Do you? Do you stay pretty focused on the bigger picture of life or do you find yourself so wrapped up in certain stresses and issues that really and truly have no bearing or effect on the real quality of your life, your heart? I admit it’s a battle for me some days, but I usually don’t have the luxury of short-sightedness. if I got focused in on every single little issue that may or may not come up in any given day in any of the 937 activities I am involved in, I would have ZERO time to enjoy life. So you do what you can, you go with the flow, and you let the haytah’s keep their negativity to themselves.
On the Kendall front – we still await word on the final verdict. The hospital apparently had to run her screening test (the newborn screen, where they test for all sorts of fun and scary disorders like PKU and Cystic Fibrosis) twice because there were abnormal results the first time. I will be jumpy every time the phone rings between now and tomorrow afternoon.
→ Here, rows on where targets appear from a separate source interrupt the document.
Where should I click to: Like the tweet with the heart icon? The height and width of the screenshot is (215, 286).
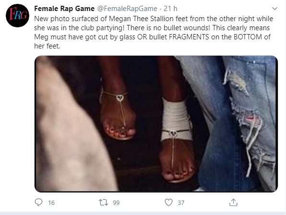tap(168, 203)
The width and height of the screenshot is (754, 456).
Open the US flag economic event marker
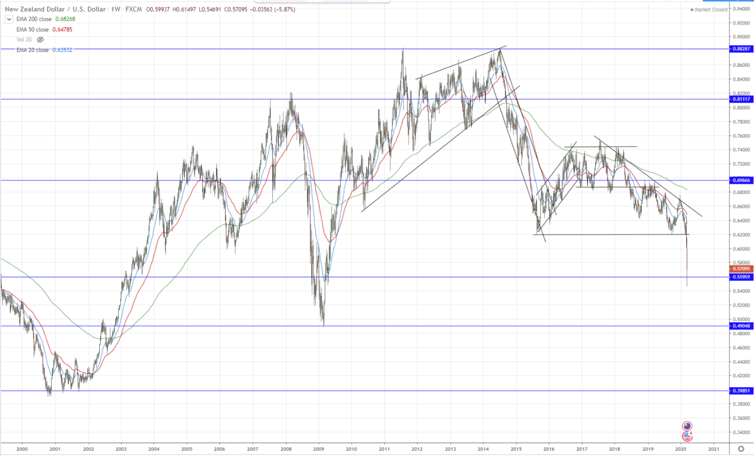[687, 436]
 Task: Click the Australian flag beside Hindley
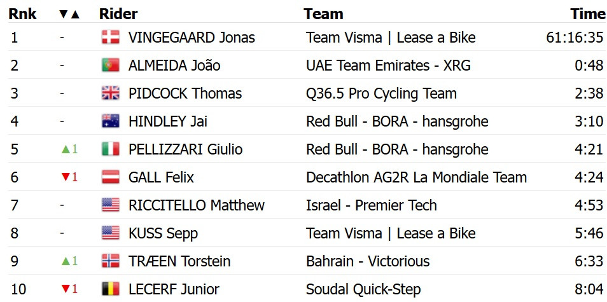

But in good news – she gained 7 ounces at her weight check today. SEVEN OUNCES. That is huge. i have literally poured myself into that child this weekend, and it has finally started to pay off. She’s not out of the woods yet – we have to endure weekly weight checks for at least another month until they can see a good pattern of gaining. We may start the FTT (failure to thrive) workup panel in the next week or two depending on how she is doing. But i am encouraged by today’s gain. it means my hard work hasn’t been in vain. And no matter what else I feel like I am currently failing at – keeping my child alive is not one of them. So I consider it a pretty good day’s work.
That’s really all I have to say about that today.
T
I like to think that normally I don’t worry about the little things. Though sometimes, the little things are good distractions from the big things. In general I know that there are more things to worry about than the size of my nose, the snide comment made by some relative, or things not running perfectly. In the big picture, does it matter?
Did they take a new sample or just re-ran the old sample? Did they say what part was abnormal?
You do so many things well, Terra. Truly.
And YAY Kendall!! YAY You!! I’m rooting for you!!!
Hi friend. Rooting for you and Kendall. ~ I think I try and not focus haha!
Praise God on that note! The only time in laugh I have ever prayed for weight gain. Isnt there something to say about a sick child reminding you that so many dwell on trivial and meaningless things. Substance…there is something to say about it.
And I second Llama Momma… you rock at lots of stuff.